===== Provided entries =====
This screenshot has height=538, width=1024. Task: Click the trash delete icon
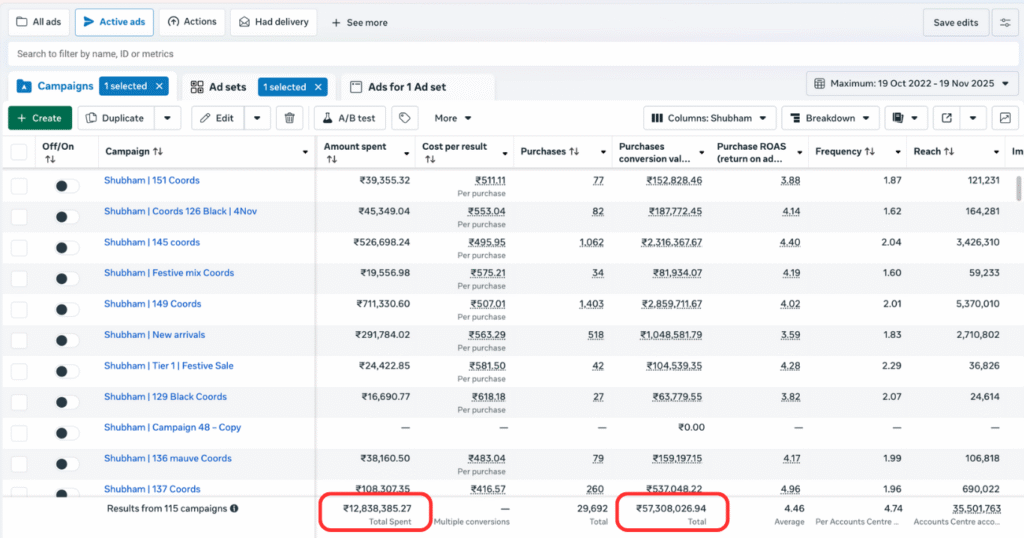click(x=289, y=118)
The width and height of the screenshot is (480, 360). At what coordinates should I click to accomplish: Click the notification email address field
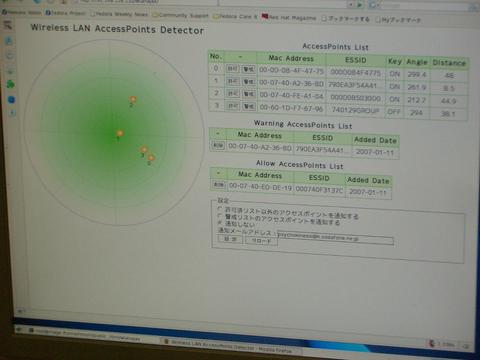(335, 238)
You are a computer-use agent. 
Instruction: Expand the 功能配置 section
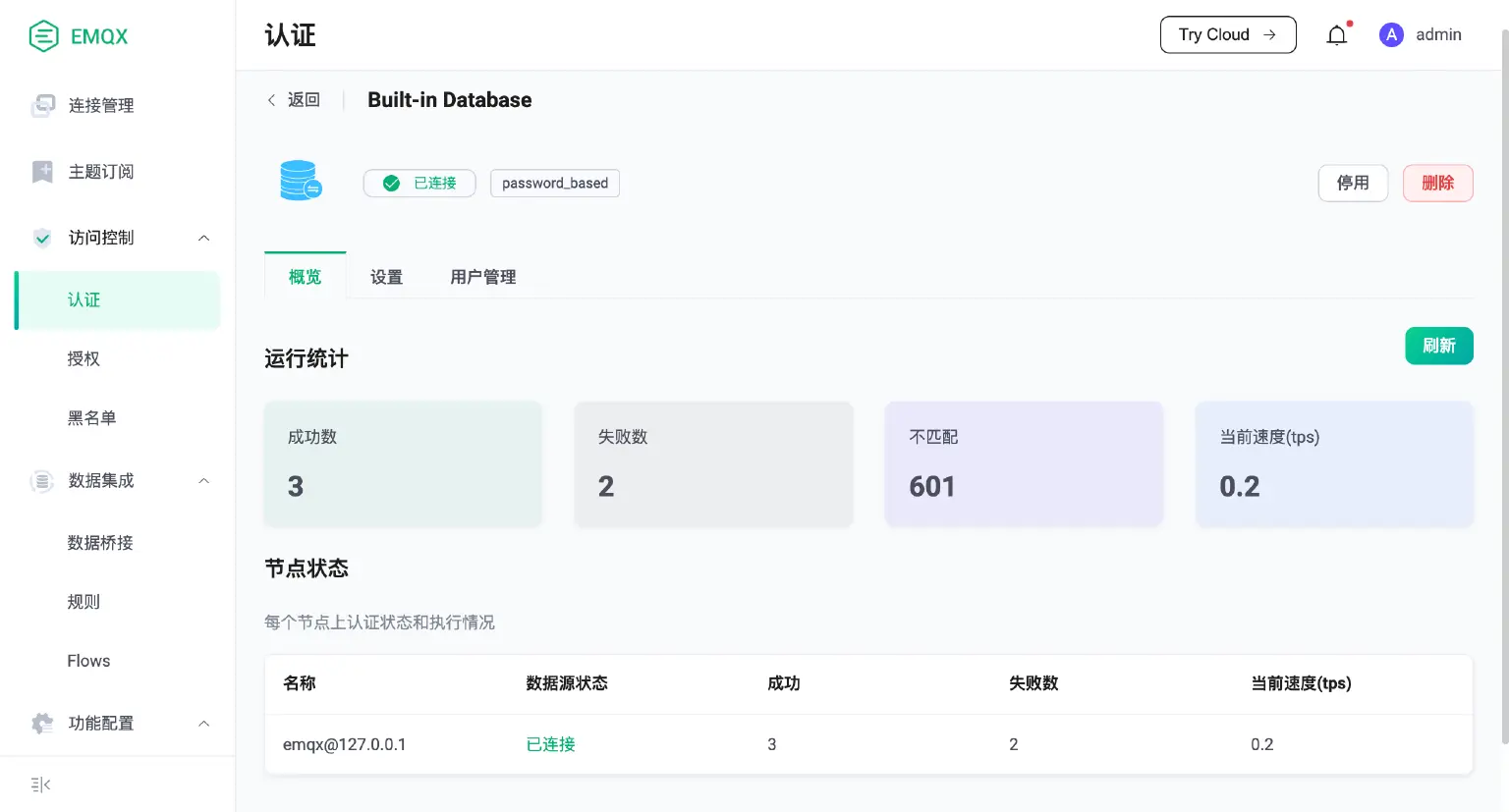pos(203,723)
=====
Objective. Copy all of the material above line for line, keeping every word and character the same, and leave the pictures out of your copy.

Complete response.
This screenshot has height=538, width=1024. Task: Click the trash delete icon
click(x=289, y=118)
The width and height of the screenshot is (480, 360). At what coordinates should I click to accomplish: Click the notification email address field
(335, 238)
You are a computer-use agent. 
Instruction: Expand the 功能配置 section
pos(203,723)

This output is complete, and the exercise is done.